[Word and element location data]
^^^^^^^^

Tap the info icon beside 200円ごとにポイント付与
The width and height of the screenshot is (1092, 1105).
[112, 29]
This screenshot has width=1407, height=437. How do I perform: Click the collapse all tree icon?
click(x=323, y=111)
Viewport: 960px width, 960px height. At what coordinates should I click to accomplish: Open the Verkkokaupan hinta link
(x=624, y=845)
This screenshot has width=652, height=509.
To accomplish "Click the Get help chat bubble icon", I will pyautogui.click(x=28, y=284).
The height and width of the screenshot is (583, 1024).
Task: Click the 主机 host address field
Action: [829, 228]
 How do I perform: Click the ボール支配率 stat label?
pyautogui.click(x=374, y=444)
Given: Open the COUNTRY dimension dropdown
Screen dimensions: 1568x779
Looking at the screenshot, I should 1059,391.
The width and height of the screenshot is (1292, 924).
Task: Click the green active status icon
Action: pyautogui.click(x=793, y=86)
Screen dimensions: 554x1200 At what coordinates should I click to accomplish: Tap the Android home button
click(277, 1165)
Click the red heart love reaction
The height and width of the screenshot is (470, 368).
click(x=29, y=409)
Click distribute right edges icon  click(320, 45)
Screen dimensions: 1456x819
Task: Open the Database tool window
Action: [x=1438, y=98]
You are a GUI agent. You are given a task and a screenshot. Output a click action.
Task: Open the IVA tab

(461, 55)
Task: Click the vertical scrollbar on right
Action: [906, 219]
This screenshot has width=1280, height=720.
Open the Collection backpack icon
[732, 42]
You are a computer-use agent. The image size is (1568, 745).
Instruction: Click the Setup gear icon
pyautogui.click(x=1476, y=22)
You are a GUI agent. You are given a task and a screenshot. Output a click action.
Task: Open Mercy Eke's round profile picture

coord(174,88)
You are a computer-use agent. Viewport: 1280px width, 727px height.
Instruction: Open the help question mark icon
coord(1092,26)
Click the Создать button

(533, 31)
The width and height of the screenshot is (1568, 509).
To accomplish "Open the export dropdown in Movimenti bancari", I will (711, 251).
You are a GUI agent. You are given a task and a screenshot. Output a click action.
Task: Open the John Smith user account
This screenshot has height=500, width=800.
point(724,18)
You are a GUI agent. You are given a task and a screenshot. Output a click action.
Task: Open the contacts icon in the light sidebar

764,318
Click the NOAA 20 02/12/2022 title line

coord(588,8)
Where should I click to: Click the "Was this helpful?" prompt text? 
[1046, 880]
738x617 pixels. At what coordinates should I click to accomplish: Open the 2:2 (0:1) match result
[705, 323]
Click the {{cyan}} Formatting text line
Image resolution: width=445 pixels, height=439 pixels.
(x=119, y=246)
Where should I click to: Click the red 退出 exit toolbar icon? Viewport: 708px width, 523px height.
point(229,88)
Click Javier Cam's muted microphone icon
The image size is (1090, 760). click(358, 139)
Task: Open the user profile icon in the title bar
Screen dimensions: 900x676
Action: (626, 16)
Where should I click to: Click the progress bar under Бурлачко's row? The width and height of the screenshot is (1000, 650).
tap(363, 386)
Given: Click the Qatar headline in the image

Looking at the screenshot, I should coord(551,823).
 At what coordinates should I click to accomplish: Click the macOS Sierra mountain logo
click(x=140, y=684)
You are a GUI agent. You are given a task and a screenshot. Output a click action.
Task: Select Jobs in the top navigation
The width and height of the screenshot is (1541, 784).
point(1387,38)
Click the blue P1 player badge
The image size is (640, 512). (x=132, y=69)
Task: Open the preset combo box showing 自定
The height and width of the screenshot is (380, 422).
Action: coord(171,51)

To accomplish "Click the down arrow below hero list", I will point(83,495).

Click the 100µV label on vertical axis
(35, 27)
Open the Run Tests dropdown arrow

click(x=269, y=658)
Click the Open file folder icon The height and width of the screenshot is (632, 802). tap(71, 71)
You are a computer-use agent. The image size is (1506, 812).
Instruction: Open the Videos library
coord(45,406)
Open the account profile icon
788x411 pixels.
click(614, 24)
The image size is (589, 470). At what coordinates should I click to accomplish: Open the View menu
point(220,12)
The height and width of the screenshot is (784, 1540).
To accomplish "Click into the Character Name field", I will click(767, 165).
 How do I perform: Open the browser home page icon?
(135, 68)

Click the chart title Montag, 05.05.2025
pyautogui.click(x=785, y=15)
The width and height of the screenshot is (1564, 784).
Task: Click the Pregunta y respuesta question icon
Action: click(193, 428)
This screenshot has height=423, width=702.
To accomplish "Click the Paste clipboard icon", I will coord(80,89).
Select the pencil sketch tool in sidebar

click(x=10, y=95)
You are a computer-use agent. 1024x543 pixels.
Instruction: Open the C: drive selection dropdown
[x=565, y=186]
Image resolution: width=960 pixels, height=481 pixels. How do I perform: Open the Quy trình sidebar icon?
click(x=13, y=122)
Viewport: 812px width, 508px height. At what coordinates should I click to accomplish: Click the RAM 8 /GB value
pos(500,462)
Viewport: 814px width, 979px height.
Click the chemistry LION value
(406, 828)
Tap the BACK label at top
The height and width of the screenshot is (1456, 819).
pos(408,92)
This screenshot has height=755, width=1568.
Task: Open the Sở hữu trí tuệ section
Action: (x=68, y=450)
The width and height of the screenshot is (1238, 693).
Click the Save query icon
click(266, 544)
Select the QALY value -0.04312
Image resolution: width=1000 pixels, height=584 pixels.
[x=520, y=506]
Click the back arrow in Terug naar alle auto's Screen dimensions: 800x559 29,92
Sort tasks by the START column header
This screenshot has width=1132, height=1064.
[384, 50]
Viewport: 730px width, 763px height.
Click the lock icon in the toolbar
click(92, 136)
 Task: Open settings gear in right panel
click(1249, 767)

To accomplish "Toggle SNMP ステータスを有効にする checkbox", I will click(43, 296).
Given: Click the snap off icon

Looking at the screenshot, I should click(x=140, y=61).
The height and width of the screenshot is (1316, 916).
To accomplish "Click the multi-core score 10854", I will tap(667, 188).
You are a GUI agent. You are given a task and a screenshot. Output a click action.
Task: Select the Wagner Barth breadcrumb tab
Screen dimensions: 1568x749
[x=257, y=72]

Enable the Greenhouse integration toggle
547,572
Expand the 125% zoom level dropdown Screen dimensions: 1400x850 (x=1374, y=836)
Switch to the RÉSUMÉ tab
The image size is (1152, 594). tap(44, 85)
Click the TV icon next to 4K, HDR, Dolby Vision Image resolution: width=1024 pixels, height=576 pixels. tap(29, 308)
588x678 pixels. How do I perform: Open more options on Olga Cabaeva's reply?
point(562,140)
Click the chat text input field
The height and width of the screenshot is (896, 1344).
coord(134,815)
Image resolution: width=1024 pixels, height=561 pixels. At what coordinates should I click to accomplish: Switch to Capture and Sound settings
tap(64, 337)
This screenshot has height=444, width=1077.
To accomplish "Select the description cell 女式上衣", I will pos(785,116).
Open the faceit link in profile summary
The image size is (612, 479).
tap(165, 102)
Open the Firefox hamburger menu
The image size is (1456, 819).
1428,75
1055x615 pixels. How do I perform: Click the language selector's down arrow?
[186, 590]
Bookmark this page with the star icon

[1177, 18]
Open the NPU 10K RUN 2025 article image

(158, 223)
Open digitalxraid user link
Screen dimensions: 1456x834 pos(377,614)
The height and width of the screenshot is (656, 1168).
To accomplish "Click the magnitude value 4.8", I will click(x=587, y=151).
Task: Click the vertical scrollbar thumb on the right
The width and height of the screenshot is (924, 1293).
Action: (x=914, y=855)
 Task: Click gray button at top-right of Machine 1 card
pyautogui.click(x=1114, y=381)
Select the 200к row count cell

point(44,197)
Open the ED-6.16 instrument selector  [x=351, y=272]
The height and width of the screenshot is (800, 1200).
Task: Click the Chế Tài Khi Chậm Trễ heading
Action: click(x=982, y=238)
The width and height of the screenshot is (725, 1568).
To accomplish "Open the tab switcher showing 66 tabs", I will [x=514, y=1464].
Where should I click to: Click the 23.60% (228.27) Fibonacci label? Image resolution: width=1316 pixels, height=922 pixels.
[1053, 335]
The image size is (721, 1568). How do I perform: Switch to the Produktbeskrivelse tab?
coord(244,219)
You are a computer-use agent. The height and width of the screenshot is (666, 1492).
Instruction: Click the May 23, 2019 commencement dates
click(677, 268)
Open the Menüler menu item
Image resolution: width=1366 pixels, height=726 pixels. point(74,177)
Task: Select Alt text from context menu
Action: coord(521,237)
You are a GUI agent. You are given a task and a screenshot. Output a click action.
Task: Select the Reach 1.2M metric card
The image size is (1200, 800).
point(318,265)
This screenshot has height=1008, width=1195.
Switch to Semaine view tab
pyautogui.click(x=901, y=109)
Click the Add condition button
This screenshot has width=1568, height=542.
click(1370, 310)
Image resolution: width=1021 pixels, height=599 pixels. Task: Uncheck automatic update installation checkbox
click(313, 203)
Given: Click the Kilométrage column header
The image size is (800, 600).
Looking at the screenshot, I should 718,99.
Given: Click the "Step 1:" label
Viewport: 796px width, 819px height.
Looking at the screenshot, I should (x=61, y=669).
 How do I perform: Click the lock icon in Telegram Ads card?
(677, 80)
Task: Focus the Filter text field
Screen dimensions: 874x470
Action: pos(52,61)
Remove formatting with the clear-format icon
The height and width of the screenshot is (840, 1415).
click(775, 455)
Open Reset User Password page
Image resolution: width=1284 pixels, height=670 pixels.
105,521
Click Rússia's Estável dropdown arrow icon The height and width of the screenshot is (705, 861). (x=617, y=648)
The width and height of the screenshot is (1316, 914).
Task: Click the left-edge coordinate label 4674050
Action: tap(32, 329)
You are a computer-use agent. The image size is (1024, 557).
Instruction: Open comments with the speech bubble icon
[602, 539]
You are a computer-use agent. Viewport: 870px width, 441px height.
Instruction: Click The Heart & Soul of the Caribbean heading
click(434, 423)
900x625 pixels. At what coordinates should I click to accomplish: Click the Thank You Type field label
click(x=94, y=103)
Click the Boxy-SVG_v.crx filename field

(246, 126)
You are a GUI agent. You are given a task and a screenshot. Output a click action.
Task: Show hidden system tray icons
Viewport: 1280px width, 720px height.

^^^^^^^^

_The request_
Rewrite as a numbered list, omitting blank lines, the portion of the entries above that begins with the line containing "Click the Boxy-SVG_v.crx filename field" and continues through the end of the entries.

_Worked answer_
1. Click the Boxy-SVG_v.crx filename field
2. (246, 126)
3. You are a GUI agent. You are given a task and a screenshot. Output a click action.
4. Task: Show hidden system tray icons
5. Viewport: 1280px width, 720px height.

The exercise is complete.